>> start Page text

# Laser cut kits



## 3lphill (Feb 22, 2008)

Good Afternoon,
I am looking for links to and advice about LASER cut wood kits. Any guidance would be appreciated. Both 1-24ish and 7/8.

Thanks 
Phillip


----------



## steam5 (Jun 22, 2008)

I am currently putting together a Phil’s Narrow Gauge Laser cut 1:20.3 reefer kit. This kit is made from laser cut wood. 

The kit goes together well. To glue to wood I have used normal white wood glue, but I would probably use a water proof type next time just to be save in case she gets caught in a down poor. 

The detail parts are made from a ‘white metal’ and other brass and stainless steel bits finish the model off. 

I really like wood kits, they may take a bit more time, but it’s really worth the effort, and you can be proud of something you built.


----------



## Gary Armitstead (Jan 2, 2008)

For the past week or so, I have been working on a Rio Grande Models UK kit to change one of my AMS J&S coaches to #212 D&RGW Baggage car. I'm using a "water-proof" white glue for the laser cut pieces and a good CA for the white metal detail parts. This is my first kit using laser-cut wood parts and I'm very happy with the close fit and ease of assembly. I also built one of RGM UK bay windows add-ons for my #306 Chili Line coach.

>> end Page text

> **Task 1**: In the laser cut kits thread, what scale is the Phil's Narrow Gauge reefer kit?
> **Task 2**: Rewrite the paragraph of the laser cut kits thread that begins "For the past week or so" as a short bulleted list that keeps its main facts.
> **Task 3**: Please echo the part of the laser cut kits thread that begins at the words "# Laser cut" and stops after "1-24ish and 7/8.".

>> start Recorded information

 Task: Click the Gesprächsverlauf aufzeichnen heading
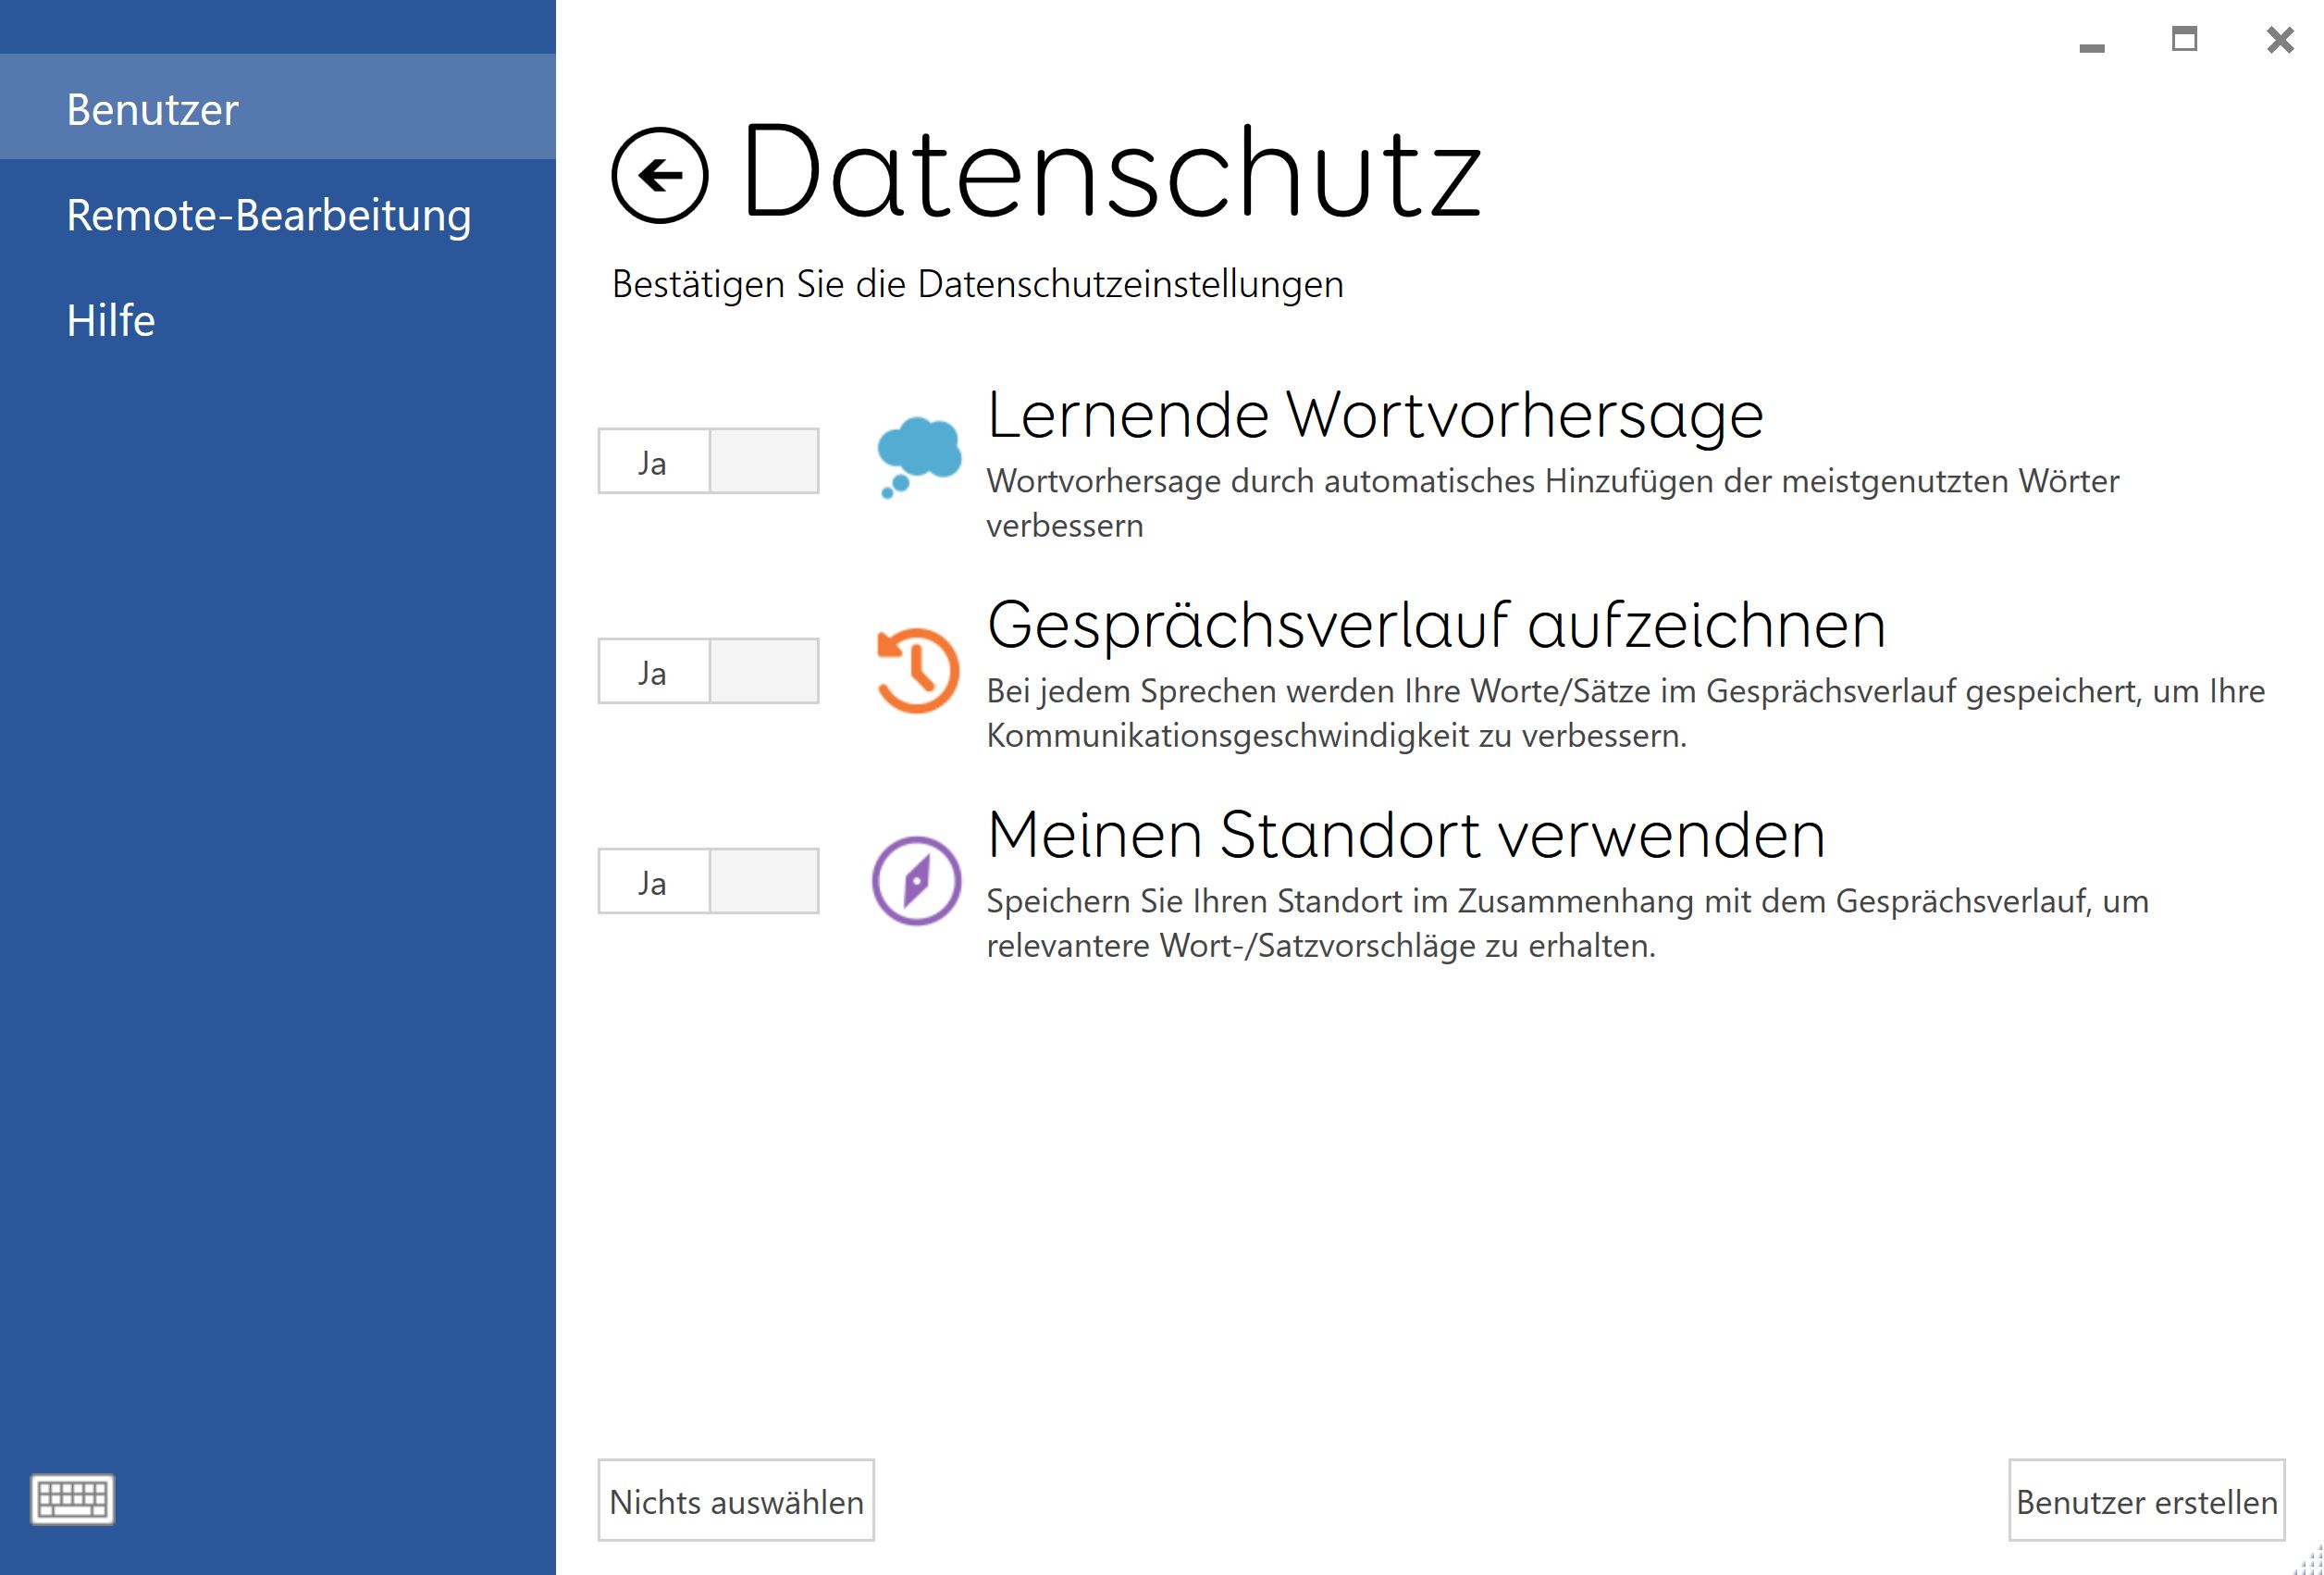tap(1436, 625)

>> end Recorded information

> **Final answer 1**: 1:20.3

> **Final answer 2**:
- For about a week, the writer has been working on a Rio Grande Models UK kit to convert an AMS J&S coach into #212 D&RGW Baggage car.
- The laser cut pieces are glued with a "water-proof" white glue, and the white metal detail parts with a good CA.
- It is the writer's first kit with laser-cut wood parts, and the writer is very happy with the close fit and ease of assembly.
- The writer also built one of the RGM UK bay window add-ons for the #306 Chili Line coach.

> **Final answer 3**:
# Laser cut kits



## 3lphill (Feb 22, 2008)

Good Afternoon,
I am looking for links to and advice about LASER cut wood kits. Any guidance would be appreciated. Both 1-24ish and 7/8.